I've been following a thread of discussion on the DSDM opendiscussion mailing list. The subject was whether and how DSDM could suit the needs of a software product company .
Along the way someone recommanded XP instead which resulted in further animated talks.
I am highlighting here one reply that I believe gives an interesting and knowledgeable point of vue:
From : Dane R. Falkner:
I agree and disagree with your assumption that XP is more likely to give you a zero-bug scenario. I hope I am fare to both XP and DSDM. I have been using a hybrid for a few years now. But let me explain why I agree with you because I think I understand your perspective, yet from my perspective and the DSDM perspective I disagree.
DSDM is a non-prescriptive framework. It only "prescribes" that 20% of the minimum things needed to make most development efforts successful. What you do with the other 80% is a matter of customization and preference. An XP shop that adopts DSDM will continue to use XP. There will be several new elements added to the development method including some changes to project planning, scheduling, and length of iterations.
But most XP remain unchanged. I am a project manager who uses most of DSDM all the time and all of DSDM some of the time. On all of my DSDM projects I use a little or a lot of XP depending on the capabilities of the team and the technical/political environment of the company.
XP developers are always my best developers. If my clients could get past the "Extreme" in the name they would recognize the disciplined professionalism that XPers possess. That said, there is still a larger world view that escapes many Pers. The benefit of DSDM as a project management wrapper to XP, especially in software product development, is the quality of the final product.
Most XPers would define bugs as something not working as expected in the
application. DSDM describes a bug as it relates for suitability or fitness for business purpose. Perfectly working software that does not provide the business with what it needs is far lower value (quality) than software that atisfies the business need but has a few bugs.

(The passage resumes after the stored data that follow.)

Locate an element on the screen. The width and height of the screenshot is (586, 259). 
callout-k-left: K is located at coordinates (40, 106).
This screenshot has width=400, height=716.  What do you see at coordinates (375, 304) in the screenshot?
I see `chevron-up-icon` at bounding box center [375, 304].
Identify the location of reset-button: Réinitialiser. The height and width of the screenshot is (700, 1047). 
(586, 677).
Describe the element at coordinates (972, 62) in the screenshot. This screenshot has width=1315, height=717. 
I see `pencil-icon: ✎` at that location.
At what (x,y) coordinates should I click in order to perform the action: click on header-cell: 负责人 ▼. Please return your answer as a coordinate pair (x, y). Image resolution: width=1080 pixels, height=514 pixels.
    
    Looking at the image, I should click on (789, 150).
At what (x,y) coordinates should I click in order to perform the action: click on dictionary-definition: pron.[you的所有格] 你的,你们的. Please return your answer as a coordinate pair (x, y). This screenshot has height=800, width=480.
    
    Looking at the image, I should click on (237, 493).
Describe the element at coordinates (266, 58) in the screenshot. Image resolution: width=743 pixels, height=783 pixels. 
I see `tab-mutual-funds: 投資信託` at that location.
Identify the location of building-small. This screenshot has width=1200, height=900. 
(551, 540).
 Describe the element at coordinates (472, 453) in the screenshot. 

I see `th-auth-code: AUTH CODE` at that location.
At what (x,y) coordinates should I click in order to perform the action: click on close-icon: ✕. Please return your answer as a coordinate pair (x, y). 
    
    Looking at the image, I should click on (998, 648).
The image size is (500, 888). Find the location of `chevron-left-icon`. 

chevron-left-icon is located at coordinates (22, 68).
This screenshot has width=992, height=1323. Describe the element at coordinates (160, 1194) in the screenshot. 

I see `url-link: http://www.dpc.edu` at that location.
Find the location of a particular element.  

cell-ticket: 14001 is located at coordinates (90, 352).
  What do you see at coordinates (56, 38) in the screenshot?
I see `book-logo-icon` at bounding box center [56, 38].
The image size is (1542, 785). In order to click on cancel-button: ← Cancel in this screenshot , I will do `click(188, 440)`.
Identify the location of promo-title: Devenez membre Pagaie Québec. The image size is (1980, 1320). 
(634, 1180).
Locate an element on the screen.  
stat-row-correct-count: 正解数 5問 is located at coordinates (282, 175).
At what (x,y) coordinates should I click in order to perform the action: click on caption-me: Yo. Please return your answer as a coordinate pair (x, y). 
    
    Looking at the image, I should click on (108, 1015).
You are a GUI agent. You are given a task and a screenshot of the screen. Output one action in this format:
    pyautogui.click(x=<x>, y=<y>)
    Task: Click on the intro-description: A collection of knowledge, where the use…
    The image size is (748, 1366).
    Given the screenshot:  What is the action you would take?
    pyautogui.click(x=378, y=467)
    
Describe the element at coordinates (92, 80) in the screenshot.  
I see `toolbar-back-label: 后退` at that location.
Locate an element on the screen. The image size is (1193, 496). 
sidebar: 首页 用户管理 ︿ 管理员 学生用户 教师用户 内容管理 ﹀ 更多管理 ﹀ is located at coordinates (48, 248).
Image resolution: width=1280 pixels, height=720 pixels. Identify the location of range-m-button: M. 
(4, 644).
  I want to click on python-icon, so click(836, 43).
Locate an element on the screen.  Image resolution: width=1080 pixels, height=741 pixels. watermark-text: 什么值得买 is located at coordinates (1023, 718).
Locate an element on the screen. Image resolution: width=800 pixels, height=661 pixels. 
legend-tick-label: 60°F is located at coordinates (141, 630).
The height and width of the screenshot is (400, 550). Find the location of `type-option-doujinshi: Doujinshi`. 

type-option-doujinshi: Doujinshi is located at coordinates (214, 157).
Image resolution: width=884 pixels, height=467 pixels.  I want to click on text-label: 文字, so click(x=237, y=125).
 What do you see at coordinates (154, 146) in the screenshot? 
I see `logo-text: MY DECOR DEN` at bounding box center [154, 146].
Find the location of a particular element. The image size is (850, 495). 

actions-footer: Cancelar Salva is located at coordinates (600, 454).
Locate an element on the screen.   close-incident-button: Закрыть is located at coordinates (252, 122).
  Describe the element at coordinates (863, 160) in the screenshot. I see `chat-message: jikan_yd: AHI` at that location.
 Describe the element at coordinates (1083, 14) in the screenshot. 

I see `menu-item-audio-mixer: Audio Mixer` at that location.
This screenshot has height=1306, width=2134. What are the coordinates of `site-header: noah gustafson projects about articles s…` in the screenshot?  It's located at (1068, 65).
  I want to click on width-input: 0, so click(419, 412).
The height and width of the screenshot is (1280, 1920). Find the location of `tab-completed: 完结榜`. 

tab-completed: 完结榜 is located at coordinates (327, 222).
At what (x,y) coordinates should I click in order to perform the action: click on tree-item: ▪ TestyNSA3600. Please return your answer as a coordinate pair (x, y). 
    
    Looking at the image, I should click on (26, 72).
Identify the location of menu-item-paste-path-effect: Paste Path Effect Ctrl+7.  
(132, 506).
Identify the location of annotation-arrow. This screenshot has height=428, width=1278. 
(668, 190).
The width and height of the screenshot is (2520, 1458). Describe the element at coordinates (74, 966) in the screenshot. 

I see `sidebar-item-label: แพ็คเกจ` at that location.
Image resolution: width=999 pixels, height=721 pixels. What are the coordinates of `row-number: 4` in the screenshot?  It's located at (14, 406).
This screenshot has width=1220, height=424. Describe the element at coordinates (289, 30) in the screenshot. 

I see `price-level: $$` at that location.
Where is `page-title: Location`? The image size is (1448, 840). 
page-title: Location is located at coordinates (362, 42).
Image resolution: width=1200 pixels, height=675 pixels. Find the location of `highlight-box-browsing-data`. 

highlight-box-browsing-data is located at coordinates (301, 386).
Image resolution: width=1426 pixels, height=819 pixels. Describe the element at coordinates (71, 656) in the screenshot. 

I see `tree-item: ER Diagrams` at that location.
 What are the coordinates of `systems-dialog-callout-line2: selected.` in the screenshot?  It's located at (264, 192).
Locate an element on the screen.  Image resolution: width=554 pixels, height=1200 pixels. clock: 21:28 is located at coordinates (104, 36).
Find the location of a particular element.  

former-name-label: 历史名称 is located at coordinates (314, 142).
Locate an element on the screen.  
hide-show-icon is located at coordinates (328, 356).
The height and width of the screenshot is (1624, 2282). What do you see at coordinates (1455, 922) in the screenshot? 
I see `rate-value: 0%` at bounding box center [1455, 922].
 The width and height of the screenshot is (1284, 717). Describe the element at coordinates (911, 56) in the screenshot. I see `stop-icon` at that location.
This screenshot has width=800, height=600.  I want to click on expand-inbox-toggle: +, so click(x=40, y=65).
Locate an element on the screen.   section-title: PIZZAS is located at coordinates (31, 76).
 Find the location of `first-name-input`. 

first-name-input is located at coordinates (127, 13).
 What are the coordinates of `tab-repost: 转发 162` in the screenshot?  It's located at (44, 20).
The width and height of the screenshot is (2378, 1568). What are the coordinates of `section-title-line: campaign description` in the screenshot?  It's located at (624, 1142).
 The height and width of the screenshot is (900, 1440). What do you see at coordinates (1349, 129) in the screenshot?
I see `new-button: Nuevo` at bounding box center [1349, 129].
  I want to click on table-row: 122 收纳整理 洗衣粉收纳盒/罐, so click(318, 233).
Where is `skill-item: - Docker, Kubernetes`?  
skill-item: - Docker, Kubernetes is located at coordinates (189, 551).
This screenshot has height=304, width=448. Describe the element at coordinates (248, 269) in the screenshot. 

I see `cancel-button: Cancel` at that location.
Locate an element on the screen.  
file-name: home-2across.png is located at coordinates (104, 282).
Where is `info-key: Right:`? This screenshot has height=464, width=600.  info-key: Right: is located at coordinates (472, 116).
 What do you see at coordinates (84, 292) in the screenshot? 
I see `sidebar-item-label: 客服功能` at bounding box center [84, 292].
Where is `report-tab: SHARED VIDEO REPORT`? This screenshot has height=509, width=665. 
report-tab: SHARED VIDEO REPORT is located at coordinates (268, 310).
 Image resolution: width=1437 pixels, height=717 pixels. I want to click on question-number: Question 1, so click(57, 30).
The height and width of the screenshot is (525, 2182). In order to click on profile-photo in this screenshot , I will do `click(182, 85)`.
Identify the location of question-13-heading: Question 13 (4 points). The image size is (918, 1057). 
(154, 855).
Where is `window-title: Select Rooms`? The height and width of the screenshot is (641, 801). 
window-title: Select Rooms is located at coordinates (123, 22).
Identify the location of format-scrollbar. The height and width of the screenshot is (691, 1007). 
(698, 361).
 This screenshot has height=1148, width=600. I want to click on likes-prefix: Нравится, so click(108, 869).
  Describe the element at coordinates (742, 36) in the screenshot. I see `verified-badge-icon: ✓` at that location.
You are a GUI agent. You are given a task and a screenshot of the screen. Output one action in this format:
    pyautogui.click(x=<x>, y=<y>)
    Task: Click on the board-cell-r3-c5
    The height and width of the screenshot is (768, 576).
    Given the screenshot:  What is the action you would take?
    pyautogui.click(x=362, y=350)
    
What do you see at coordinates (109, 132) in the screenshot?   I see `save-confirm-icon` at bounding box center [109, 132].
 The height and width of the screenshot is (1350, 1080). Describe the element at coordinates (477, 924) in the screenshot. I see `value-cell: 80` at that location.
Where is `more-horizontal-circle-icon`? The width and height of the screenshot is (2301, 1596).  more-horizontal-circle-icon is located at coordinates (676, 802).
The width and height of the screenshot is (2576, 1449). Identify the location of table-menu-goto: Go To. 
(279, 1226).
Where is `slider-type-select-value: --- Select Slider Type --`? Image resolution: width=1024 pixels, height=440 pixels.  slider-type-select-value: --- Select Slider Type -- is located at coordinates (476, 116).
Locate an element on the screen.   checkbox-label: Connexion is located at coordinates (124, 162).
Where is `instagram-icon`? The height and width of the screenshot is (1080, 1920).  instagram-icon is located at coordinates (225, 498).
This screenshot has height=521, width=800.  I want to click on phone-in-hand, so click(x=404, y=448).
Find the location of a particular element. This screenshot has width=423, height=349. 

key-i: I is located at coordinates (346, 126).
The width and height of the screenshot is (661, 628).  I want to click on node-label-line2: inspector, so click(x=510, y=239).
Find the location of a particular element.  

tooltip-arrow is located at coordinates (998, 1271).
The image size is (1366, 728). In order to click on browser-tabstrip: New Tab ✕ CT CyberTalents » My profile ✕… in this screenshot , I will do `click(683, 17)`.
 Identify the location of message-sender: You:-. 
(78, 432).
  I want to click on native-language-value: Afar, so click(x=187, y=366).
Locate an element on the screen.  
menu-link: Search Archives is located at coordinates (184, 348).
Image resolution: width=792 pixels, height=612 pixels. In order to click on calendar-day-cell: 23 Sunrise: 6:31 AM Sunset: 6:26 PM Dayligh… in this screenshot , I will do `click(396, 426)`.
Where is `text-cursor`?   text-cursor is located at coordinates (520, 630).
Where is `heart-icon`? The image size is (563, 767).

Case in point, we have Symantec in our usability lab right now. They are running usability tests on the next version of one of their products. There product is relatively bug free for this stage of development. But the users that are testing the software are struggling to use and understand the software and it does not satisfy all of their most important needs. This product was developed using XP.
Unfortunately, had they used DSDM with XP to develop this product it is likely that it would have been far more useful and intuitive. It might have fewer features, but they would be the ones most important to the market and they would be easy to use because the marketplace users would have been driving features and quality.
I like XP and I like DSDM. When projects require only one small team then I prefer to use mostly XP with some DSDM. When a project is big, I use all of DSDM and as much of XP as my customer will accept. I have one customer right now that is using DSDM and won't use XP, so I have improvised. They are working towards a test driven development environment, they don't do pair programming, but two people are experts in each area and can take over for the other (joint code ownership), etc.
That looks like an healthy approach to me!